おおさかナウ

2018年10月28日

声を届けて
たつみコータロー参院議員の国会論戦
託送料転嫁は不公平 原発賠償政府方針を批判

原発政策について質問するたつみ議員=2016年4月6日(「しんぶん赤旗」提供)

原発政策について質問するたつみ議員=2016年4月6日(「しんぶん赤旗」提供)

 「過去に積むべきだった原発事故で発生した賠償費用を、新電力利用者からも託送料金で徴収するスキームであり、納得できないとの声が出ている。原賠機構法の条文の根拠もなく国民にツケ回しをするものだ」

 福島原発の廃炉や賠償費用を電力託送料金に上乗せして国民に際限のない負担を強いる「原子力損害賠償・廃炉等支援機構法改正案」の問題について、日本共産党のたつみコータロー参院議員は2017年通常国会の参院本会議(4月17日)に引き続いて、4月25日の参院経済産業委員会で、取り上げ政府を追及しました。

 政府方針は、東京電力福島第1原発事故の賠償費用のうち2・4兆円を「過去分」と称して2020年から40年間、託送料(送配電網使用料)に上乗せして消費者に負担させるなどの内容です。

 たつみ議員は、原発事故に備え、電力会社(原発事業者)が原子力損害賠償・廃炉等支援機構に支払っている一般負担金が、現状ではすべて福島原発事故に充てられており、もし別の事故が起こったらどうするのかと追及。世耕弘成経産相は「事故が起こった場合は、原賠機構法に沿って対処する」と答弁しました。
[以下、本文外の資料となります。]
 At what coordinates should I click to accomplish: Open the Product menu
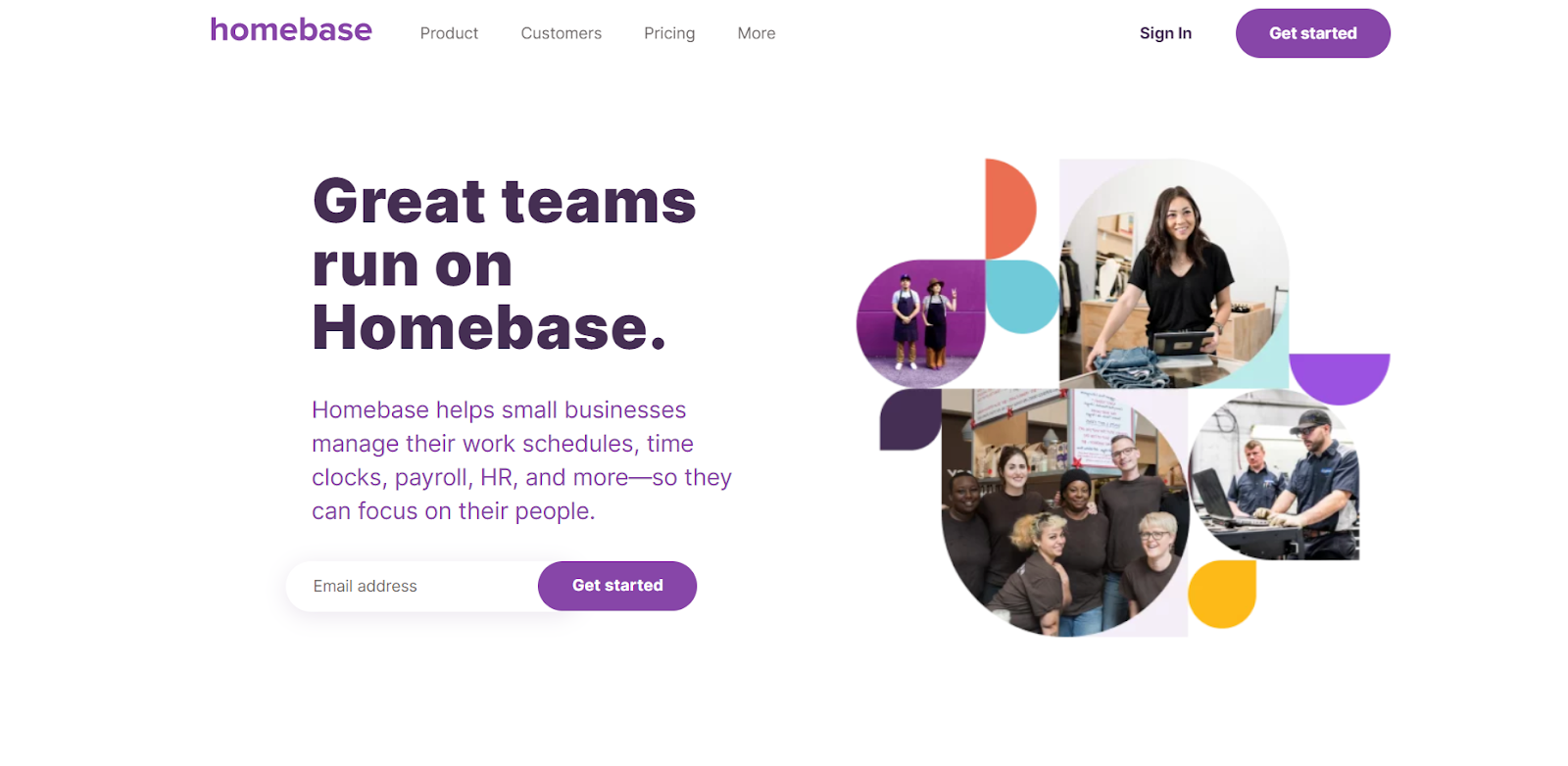(449, 33)
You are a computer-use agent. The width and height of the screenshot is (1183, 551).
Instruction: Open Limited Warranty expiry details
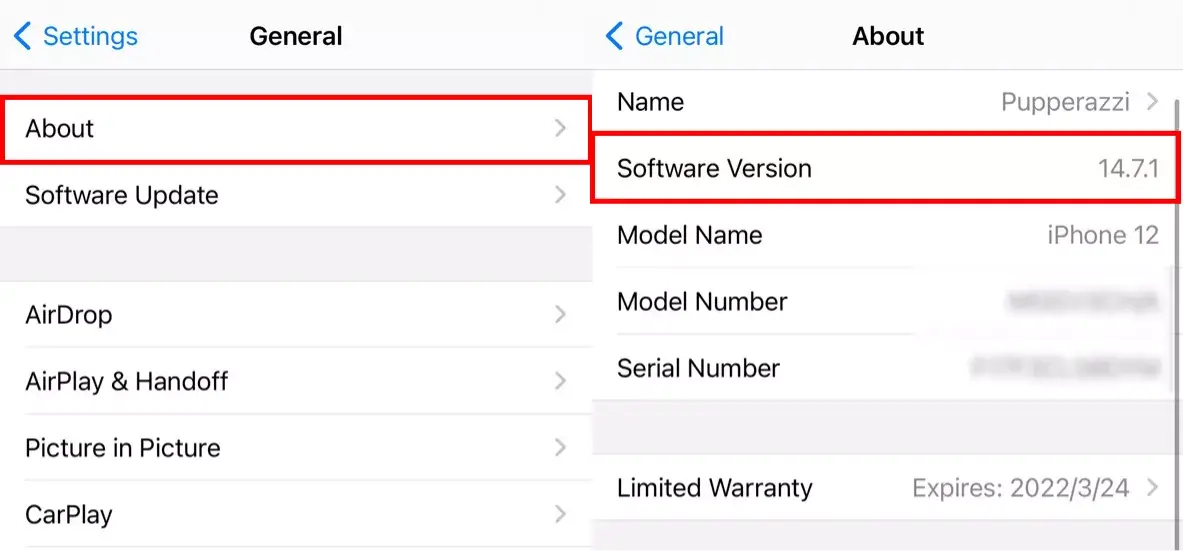[x=1020, y=488]
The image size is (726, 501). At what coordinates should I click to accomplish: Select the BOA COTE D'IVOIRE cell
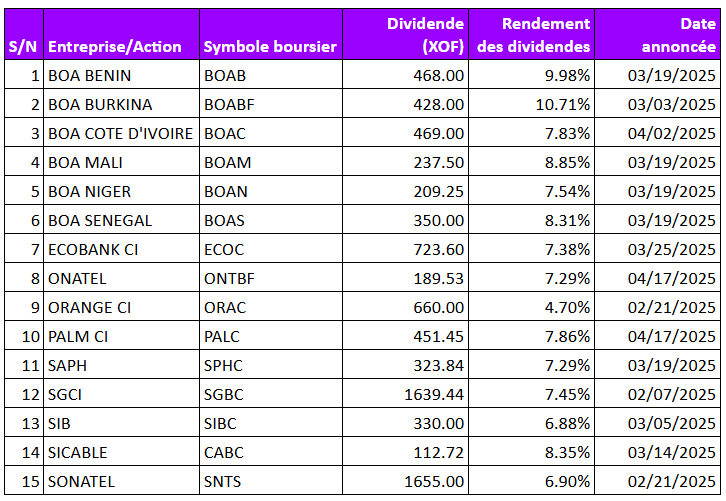(x=121, y=133)
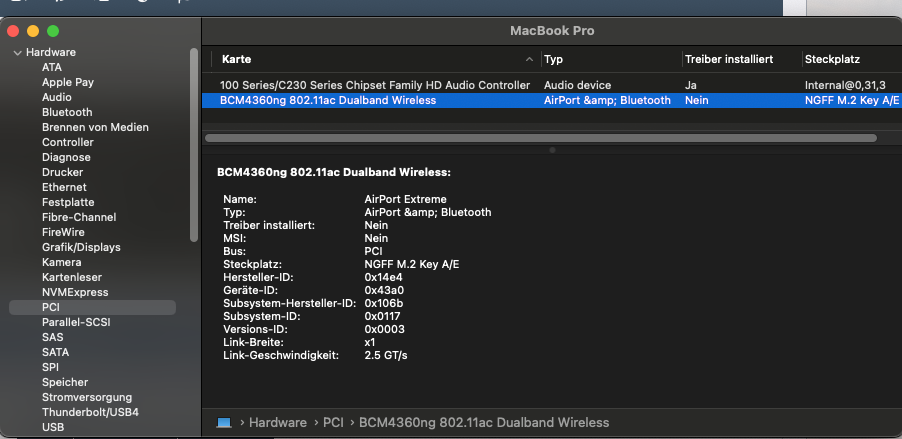The image size is (902, 439).
Task: Click PCI breadcrumb in path bar
Action: 334,423
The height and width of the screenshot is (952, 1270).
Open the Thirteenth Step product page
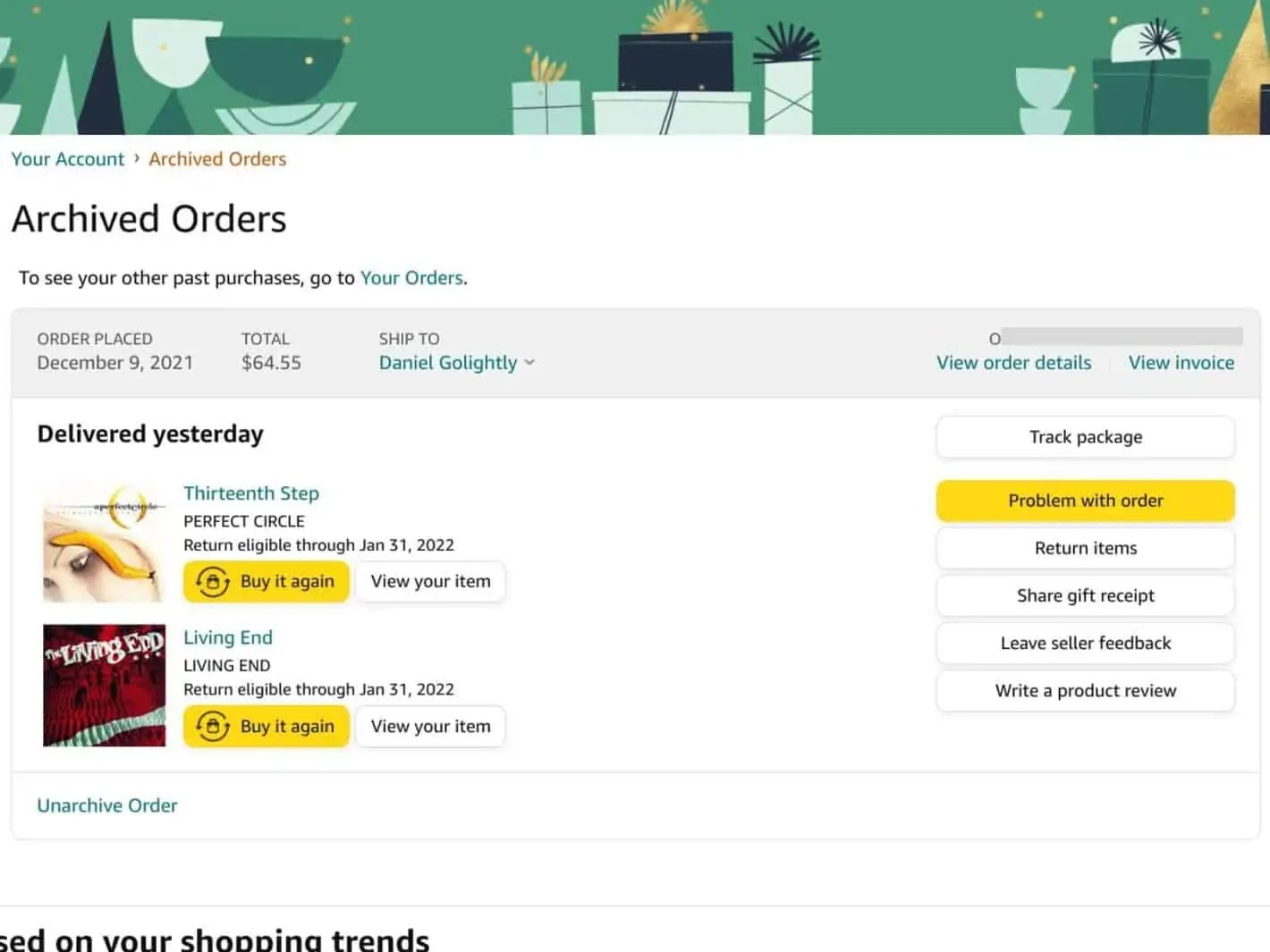click(x=251, y=493)
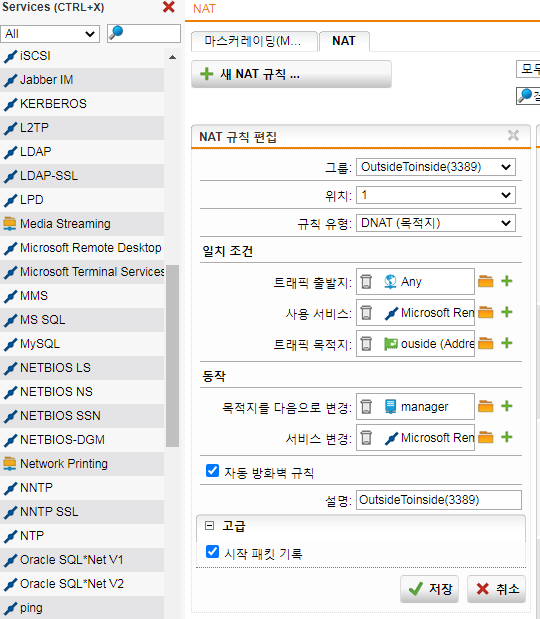Open 규칙 유형 dropdown showing DNAT

pos(436,223)
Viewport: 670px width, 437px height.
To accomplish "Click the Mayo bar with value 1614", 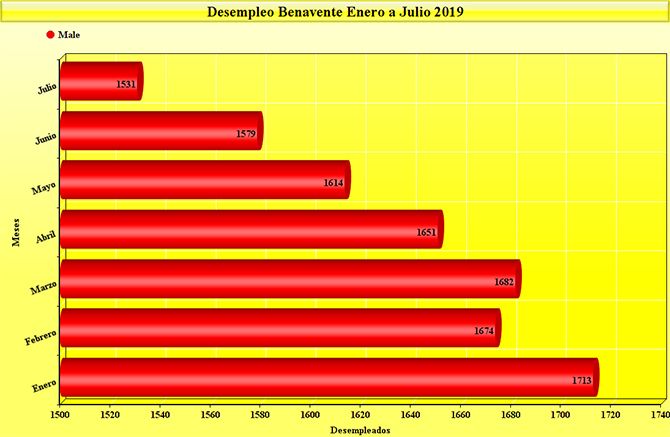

 機構法は、必要な資金をいったん交付国債で賄うことになっており、最終的に国民負担が膨らむ恐れが浮き彫りとなっています。たつみ議員は、「万が一事故が次に起こっても、国の税金で全部見ていくということ。原発はそういう事業だということがはっきりした」と批判しました。

 託送制度を使って廃炉費用の一部に充てる仕組みについて、世耕大臣は、解体引当金(廃炉費用の積立金)が完了していない場合、円滑な廃炉に支障を来すことがあり得ると述べ、「託送を使うのはみんなで負担するのが適当だということ」「廃炉を進める公益上の理由がある」などと強弁しました。

原発優遇は許せぬ

 たつみ議員は、「発電部門で徴収すべきものをなぜ託送でやるのか。これが根本問題だ」と重ねて追及し、原発事業者自身の責任によって生まれた未積立金を託送料金に上乗せするスキームは、「原発と無関係の新電力にも負担させることになる」と批判しました。

 風力や太陽光の新電力事業者から、「最後の事業廃止費用まで見込んで資金調達する。なぜ原発だけ廃炉費用を見込まずに、今から廃炉費用を託送に転嫁するのか」と声が出ていると紹介し、「これは当然の主張だ」と指摘。廃炉費用を託送料金に上乗せして国民負担とすることは許されないとし、原発推進をやめるよう求めました。

コストは〝青天井〟

 原子力損害賠償・廃炉等支援機構法改定案について、17年4月27日、参院経済産業委員会で参考人質疑が行われ、たつみ議員は参考人3氏に見解を聞きました。

 東京電力・福島第1原発事故の廃炉・賠償費を送配電網の使用料である託送料金に上乗せして消費者に負担させる政府方針について、日本消費生活アドバイザー・コンサルタント・相談員協会の大石美奈子代表理事は、必要な賠償費用を事故以前に積み立てず不足している分を「過去分」との名目で消費者に負担させるのは「納得しかねる」と指摘。「原子力を使わない選択をした消費者にも負担を求め、小売業者が原子力を使わない電気を売ろうとしても(託送料金として)廃炉費を払うことになる」と述べ、送配電部門の独立と中立的運営という電力システム改革の目的にも反すると強調しました。

 たつみ議員は原発のコストについて見解を尋ね、大石氏は「廃炉費や賠償費は想像もつかない額がかかる。高レベル放射性廃棄物処分費などを入れずに計算して『安い』とすることに不信感を持っている」と語りました。

 東京理科大学の橘川武郎教授も質疑の中で、原発のコストが安いという説明に対し強い疑問を持っているとし、「上限は青天井だ。全体として『安い』とは言えない」と述べ、この他、「国民負担を具体化する前に、東電がやるべきことを全てやる。それが物事の順番だ」など意見が述べられました。